Serverless Web Scraping with AWS, Part I
January 31, 2021
How do I build an automated ETL pipeline from a simple web scraper? Over two posts, I document the resources I leverage to periodically extract solar irradiance and meteorological data from the Solar Energy Research Institute's (SRRL) online portal. This first post will focus on developing the ETL pipeline itself.
The National Renewable Energy Laboratory (NREL) established the SRRL as a means to monitor solar resources on a continuous basis. Located in Golden, CO, the lab houses a Baseline Measurement System (BMS) that records a trove of irradiance data at a granularity of 1-minute intervals.
While the website contains some fairly user-friendly endpoints, download options aren't updated on a real-time basis, and the live views refresh periodically. Thus, I decided to construct an ETL pipeline to access it, just so I can do some EDA down the line. Textbook overkill.
Setting up a PostgreSQL Instance on RDS
Turns out there're better ways to store data than etching it into the walls of my rental home, so I set up a Postgres database on Amazon Web Services. It's a simple setup with 3 tables:
stations
: currently just links extracted data to one measurement site: NREL Solar Radiation Research Laboratory (BMS). If we pull data from other sites in the future, this table will become more relevant.irradiance
: tracks global, direct, and diffuse irradiance in W/m^2 using different instruments. There's even vertical-facing collectors logging data for each of the cardinal directions.meteorological
: tracks hyper-local meteorological conditions, such as albedo, zenith / azimuth angles relative to the sun, temperature, and wind speed.

==============================

GOALS:
(1) Translate this sentence from the web scraping post into Spanish: "The National Renewable Energy Laboratory (NREL) established the SRRL as a means to monitor solar resources on a continuous basis."
(2) Transcribe the passage of the web scraping post that runs from "Setting up a" to "and wind speed.".

==============================

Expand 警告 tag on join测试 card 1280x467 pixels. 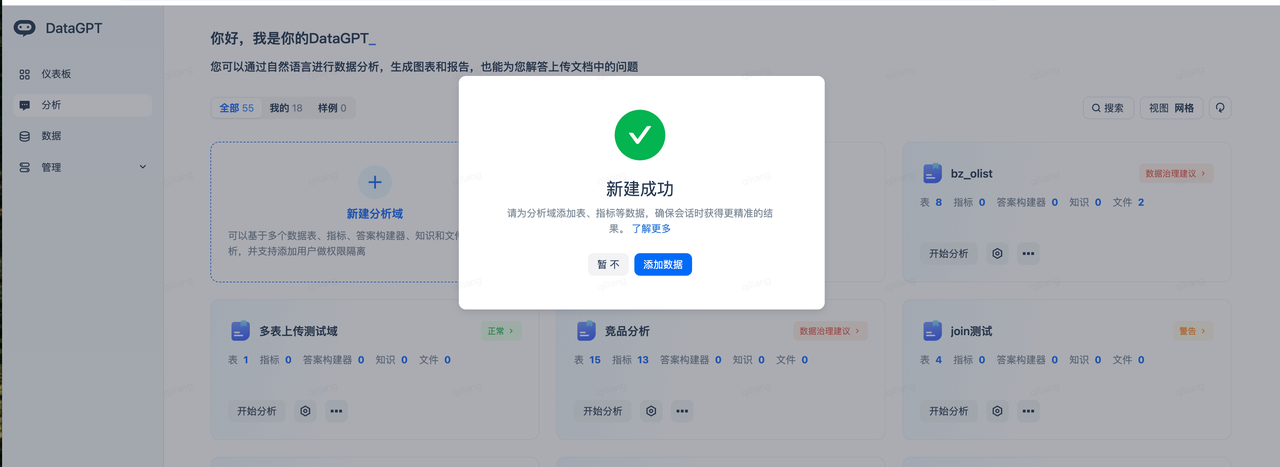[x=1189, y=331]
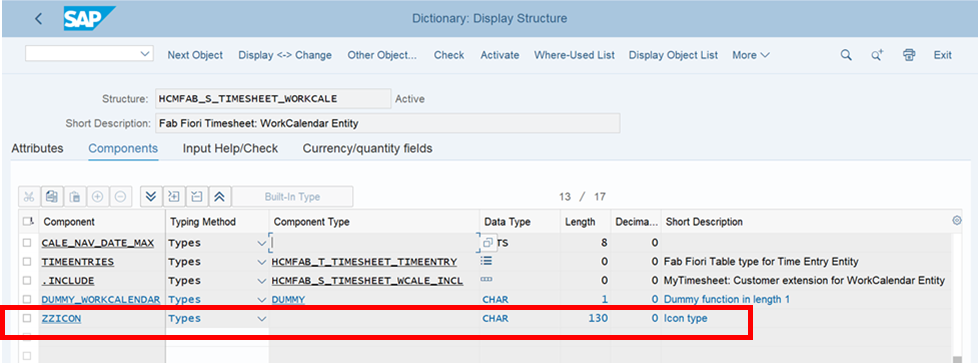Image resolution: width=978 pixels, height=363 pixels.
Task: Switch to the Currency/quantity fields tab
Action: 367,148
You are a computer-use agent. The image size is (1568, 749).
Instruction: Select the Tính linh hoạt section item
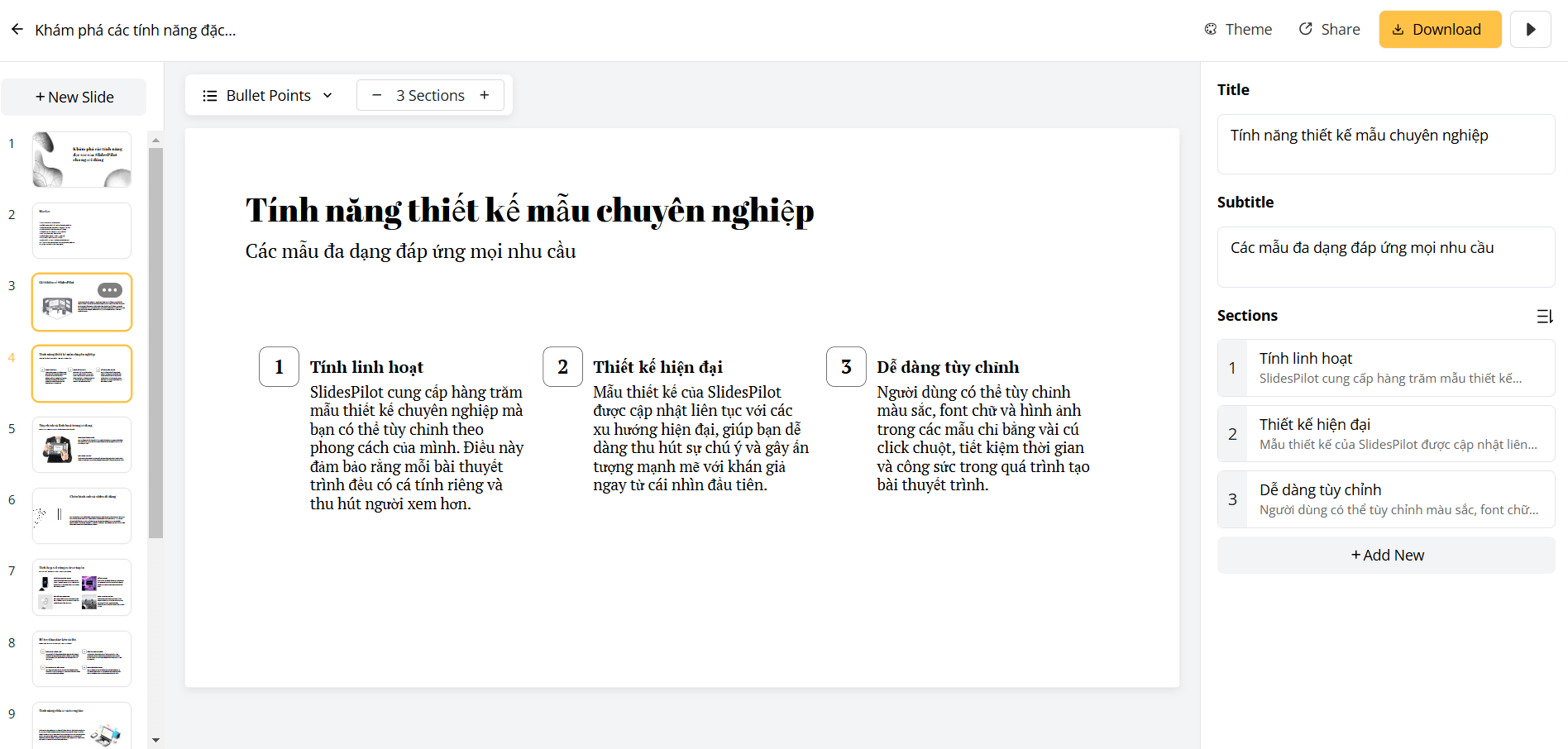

==============================

FINAL ANSWERS:
(1) El Laboratorio Nacional de Energías Renovables (NREL) estableció el SRRL como un medio para monitorear los recursos solares de forma continua.

(2)
Setting up a PostgreSQL Instance on RDS
Turns out there're better ways to store data than etching it into the walls of my rental home, so I set up a Postgres database on Amazon Web Services. It's a simple setup with 3 tables:
stations
: currently just links extracted data to one measurement site: NREL Solar Radiation Research Laboratory (BMS). If we pull data from other sites in the future, this table will become more relevant.irradiance
: tracks global, direct, and diffuse irradiance in W/m^2 using different instruments. There's even vertical-facing collectors logging data for each of the cardinal directions.meteorological
: tracks hyper-local meteorological conditions, such as albedo, zenith / azimuth angles relative to the sun, temperature, and wind speed.